Thursday, August 21, 2008



Paying a 7% mortgage off early in effect "earns" 7% interest, which is totally absolutely guaranteed . . . or does it really earn that much? Because mortgage interest is deductible, you may in fact only be paying out about 5% to 5.5% net, depending on how old the mortgage is and therefore how much interest you are paying with each payment. Therefore, what you "earn" by paying it off early may be much lower than the nominal rate on the mortgage.
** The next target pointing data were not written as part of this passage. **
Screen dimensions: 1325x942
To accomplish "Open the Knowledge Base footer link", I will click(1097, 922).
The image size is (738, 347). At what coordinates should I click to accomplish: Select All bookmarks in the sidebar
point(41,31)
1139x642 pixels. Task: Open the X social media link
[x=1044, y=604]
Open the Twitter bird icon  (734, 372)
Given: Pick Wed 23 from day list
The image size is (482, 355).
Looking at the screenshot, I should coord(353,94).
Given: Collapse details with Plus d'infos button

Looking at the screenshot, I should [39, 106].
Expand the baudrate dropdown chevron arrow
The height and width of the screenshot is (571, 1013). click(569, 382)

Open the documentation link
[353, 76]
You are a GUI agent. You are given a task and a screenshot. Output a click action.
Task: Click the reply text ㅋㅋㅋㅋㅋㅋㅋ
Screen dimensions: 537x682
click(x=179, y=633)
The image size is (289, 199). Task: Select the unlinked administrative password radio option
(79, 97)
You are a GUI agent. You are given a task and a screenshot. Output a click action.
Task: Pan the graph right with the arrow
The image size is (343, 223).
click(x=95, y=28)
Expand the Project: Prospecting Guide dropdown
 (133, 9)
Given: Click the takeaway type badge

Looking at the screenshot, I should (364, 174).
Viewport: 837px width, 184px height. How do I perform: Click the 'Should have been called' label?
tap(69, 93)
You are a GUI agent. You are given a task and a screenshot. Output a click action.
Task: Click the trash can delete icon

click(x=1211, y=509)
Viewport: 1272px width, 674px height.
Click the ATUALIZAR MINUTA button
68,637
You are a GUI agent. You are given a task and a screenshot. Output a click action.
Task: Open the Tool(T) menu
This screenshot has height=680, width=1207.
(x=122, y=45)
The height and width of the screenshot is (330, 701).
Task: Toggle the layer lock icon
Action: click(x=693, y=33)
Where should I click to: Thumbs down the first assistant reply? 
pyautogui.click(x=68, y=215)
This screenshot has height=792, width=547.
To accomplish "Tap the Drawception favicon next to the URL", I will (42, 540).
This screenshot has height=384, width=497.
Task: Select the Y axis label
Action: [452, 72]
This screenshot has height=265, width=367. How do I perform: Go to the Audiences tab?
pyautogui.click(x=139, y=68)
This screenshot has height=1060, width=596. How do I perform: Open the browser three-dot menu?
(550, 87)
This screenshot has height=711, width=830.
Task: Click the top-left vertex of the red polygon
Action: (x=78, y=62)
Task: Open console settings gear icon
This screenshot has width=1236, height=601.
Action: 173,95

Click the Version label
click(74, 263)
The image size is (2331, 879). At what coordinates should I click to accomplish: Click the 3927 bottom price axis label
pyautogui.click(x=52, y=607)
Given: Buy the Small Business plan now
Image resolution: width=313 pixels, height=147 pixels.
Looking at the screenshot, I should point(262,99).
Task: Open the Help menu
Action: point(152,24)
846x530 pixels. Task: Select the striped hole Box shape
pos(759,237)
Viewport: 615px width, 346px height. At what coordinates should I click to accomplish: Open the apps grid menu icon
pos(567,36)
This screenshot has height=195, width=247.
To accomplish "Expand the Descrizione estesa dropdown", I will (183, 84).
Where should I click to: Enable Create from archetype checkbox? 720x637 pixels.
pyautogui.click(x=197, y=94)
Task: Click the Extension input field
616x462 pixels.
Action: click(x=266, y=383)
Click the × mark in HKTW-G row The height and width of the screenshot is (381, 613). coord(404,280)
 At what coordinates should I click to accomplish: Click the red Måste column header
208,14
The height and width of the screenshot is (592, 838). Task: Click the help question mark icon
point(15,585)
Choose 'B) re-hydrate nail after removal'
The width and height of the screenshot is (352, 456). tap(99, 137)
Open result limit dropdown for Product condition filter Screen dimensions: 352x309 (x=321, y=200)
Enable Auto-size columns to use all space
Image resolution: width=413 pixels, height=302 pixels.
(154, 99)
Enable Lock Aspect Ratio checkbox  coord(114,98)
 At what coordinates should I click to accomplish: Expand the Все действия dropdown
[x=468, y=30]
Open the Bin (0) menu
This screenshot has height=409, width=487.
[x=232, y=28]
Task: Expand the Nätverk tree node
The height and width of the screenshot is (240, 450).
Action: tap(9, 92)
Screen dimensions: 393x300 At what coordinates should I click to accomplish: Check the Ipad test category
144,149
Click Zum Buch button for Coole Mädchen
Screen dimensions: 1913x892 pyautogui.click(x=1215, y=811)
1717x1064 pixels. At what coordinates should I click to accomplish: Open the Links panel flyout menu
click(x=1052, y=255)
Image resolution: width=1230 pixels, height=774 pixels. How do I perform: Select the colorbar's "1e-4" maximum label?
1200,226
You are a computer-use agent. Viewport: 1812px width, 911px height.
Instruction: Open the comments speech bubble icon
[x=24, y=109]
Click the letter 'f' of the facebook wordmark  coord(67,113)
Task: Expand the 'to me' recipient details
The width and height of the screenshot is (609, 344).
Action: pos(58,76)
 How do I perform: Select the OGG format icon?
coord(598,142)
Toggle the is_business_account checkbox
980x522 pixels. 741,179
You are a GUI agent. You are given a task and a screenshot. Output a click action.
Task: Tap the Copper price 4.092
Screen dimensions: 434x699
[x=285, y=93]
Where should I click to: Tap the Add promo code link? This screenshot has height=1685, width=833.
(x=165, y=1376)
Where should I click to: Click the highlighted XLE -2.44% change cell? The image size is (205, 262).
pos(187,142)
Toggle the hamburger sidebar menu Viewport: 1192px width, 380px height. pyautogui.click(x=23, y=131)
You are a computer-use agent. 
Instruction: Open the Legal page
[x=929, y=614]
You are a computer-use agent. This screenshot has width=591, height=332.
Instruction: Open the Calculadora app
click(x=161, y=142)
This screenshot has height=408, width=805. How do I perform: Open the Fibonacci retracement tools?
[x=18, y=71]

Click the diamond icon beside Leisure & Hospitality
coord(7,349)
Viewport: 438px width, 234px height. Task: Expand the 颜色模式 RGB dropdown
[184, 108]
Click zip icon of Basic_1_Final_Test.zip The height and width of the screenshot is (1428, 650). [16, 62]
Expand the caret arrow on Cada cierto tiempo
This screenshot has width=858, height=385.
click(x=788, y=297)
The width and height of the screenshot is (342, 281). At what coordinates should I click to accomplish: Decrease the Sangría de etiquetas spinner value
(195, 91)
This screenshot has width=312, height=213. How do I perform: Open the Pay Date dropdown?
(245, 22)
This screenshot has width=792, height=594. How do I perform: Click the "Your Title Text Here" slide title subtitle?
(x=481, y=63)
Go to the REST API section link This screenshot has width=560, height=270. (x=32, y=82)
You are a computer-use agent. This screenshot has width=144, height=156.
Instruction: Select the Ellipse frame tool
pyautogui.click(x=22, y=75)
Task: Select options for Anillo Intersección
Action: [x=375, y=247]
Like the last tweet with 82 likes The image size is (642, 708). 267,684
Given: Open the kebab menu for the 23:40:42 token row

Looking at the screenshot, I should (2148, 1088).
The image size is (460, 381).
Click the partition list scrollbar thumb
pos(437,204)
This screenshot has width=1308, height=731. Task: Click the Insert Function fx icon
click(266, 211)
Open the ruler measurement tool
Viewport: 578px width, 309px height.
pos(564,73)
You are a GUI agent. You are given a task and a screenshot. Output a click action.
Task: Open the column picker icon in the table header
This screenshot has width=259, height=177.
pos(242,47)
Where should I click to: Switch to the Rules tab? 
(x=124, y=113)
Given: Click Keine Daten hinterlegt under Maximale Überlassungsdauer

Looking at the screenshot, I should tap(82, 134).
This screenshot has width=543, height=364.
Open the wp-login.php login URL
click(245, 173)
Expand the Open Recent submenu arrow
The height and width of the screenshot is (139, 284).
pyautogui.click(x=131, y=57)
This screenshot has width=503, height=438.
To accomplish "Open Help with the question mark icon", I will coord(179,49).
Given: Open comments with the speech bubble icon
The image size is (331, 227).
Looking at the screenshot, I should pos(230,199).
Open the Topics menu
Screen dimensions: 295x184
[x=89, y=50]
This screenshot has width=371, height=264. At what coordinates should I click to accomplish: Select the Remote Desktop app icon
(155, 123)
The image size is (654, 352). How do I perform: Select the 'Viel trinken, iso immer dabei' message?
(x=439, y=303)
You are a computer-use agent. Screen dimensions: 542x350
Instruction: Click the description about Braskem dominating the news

The second consideration is expected return from any investments you make such as an index fund. If you plan on investing after-tax dollars (i.e. NOT an IRA or 401(k)) and you obviously don't seem to need the money and therefore have a long time frame, your gross return ought to be 12%, your after-tax net ought to be perhaps 8%. This is the best guess based on historic returns. the aggressive argument basically claims that your investments in the stock market will pay off more than the return on paying down the mortgage. The problem is that you could be risking your home trying to arbitrage a 3 or 4 percent difference in returns. So should you pay off early? It may or may not, depending on a variety of factors:

1. How cheap is the loan? If you borrowed in the early 1990's and have never refinanced, your mortgage may be in the 9% range. In that case, you would almost certainly be saving a bunch of money by retiring your loan. By current standards, that's quite high and you could find a number of better ways to spend your money besides paying off a high interest house note. On the other hand, if you refinanced your home two or three years ago, you may find your interest rate down near 5%. That rate is near historic lows; you'd likely be better off investing your extra money somewhere than paying off your house. The stock market has been doing pretty well as of late; many investments today can return more than 5%. Of course, they aren't guaranteed and your mortgage rate is, so you have to do what works best with your own personal comfort zone.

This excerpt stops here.